TB - Mesmo após a liberação para o uso medicinal no país, o valor do medicamento é considerado alto. Já há políticas públicas ou projetos para ampliar o acesso ao uso deste medicamento?
MM - As medicações importadas liberadas pela Anvisa são atreladas ao dólar e com fretes mais elevados encarecendo o produto. Alguns desses produtos estão nas prateleiras das farmácias, também, com preços elevados, principalmente a depender de suas concentrações. Diversas associações, que são iniciativas de famílias, pacientes, médicos e vários profissionais, produzem medicamentos em solo nacional e tentam democratizar e facilitar a aquisição delas a preços mais econômicos, porém, ainda, são considerados elevados para grande parte da população. A urgente regulamentação deve focar no cultivo e extração dos produtos em solo nacional, barateando cada vez mais os produtos, assim como a possibilidade das farmácias vivas do SUS poderem ofertar o medicamento garantindo igualdade e equidade no tratamento com Cannabis.

TB - Os fármacos, em sua maioria, têm efeitos colaterais. No caso do Canabidiol, existem?
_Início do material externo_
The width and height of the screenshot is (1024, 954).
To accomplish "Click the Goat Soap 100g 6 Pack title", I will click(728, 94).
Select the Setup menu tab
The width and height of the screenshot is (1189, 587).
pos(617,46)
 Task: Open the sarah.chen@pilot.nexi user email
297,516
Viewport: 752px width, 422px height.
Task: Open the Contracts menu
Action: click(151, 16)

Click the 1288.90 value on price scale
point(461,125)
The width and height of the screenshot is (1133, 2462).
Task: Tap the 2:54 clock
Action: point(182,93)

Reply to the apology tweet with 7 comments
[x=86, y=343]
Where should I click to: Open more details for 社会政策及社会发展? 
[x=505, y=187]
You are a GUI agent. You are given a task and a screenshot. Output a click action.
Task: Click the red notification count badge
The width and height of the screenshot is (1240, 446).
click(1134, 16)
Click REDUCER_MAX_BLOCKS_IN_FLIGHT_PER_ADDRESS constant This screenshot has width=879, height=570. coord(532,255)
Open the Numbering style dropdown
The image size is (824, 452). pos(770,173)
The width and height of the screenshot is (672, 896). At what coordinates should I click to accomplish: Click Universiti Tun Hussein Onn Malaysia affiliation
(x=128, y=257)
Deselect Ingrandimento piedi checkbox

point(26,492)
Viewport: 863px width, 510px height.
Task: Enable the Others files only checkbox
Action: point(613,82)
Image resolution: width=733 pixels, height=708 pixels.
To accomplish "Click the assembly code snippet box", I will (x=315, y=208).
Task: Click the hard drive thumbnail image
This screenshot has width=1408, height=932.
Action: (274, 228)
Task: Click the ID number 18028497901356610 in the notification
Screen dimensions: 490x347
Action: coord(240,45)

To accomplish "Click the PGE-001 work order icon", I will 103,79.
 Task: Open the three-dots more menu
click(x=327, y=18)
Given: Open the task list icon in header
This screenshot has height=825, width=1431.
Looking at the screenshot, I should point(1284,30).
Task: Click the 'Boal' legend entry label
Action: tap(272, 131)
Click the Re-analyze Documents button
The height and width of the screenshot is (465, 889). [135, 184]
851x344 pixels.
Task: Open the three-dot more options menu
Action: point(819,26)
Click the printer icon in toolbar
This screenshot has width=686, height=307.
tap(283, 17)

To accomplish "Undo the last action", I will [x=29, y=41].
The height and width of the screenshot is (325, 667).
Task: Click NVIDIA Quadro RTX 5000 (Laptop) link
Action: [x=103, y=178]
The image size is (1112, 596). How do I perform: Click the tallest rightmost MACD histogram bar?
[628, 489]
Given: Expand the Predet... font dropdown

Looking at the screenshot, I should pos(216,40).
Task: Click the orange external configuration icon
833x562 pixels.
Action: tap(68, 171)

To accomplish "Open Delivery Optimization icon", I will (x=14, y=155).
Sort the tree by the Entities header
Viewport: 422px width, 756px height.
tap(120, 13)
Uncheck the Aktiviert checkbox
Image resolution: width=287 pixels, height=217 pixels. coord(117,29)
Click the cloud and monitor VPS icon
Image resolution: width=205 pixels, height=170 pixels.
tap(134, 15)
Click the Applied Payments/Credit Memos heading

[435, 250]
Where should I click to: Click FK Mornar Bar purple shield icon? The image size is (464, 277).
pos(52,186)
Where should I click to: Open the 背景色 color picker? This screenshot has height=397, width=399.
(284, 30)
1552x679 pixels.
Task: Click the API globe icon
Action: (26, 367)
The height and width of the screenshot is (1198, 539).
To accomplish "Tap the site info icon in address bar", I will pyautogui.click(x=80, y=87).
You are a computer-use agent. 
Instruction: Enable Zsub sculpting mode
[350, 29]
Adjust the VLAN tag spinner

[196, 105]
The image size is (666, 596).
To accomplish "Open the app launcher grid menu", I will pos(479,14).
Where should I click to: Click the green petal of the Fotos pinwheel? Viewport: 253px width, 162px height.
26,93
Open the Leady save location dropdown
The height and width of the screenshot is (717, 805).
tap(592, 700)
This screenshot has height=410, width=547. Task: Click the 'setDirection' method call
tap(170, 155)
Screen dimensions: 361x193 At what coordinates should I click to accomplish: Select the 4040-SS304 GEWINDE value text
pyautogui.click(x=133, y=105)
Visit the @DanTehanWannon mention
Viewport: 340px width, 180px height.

Quais são?
MM - Cada paciente tem um tônus no seu sistema endocanabinóide, assim cada pessoa terá sua dose de medicação totalmente personalizada, seja de Canabidiol ou de THC. Mesmo assim, os efeitos colaterais são também passíveis de acontecer, principalmente, quando associados a medicação para dormir, ansiolíticos e analgésicos fortes, e dependem de quão rápido está sendo este ajuste de dose e do que está sendo ofertado. Habitualmente são leves e passageiros, como sonolência e tontura. Por isso, é necessário o acompanhamento com médico que esteja habituado na Terapia com Cannabis.

TB - O THC é a principal substância psicoativa da maconha. Já existem remédios à base dele e, se há, corre-se o risco de ter efeitos psicoativos? MM - O THC é muito importante nas medicações, têm efeitos terapêuticos benéficos, especialmente, quando associados aos outros fitocanabinóides e pode estar presente em várias concentrações nos diversos produtos disponíveis. Quando as doses são controladas e ajustadas lentamente para cada paciente, a possibilidade de efeito psicoativo é quase inexistente quando se compara ao efeito buscado no uso adulto recreativo, por exemplo. Como dizia o médico e físico Paracelso no século XVI, a diferença entre o remédio e o veneno está na dose, e isso serve para qualquer medicamento. TB - Como se dá a administração da Cannabis em crianças? Alguma implicação adversa pode ocorrer? MM - A população pediátrica pode se beneficiar nos casos de epilepsia refratárias, de dor crônica de difícil controle, nos distúrbios de comportamentos no casos de Autismo que levam a importante sofrimento ao paciente, no suporte ao tratamento do câncer, nos cuidados paliativos e são ofertados com base nos óleos administrados em gotas, cápsulas ou tópicos. Os possíveis efeitos adversos são também dependentes das doses, assim como em adultos, passageiros e leves.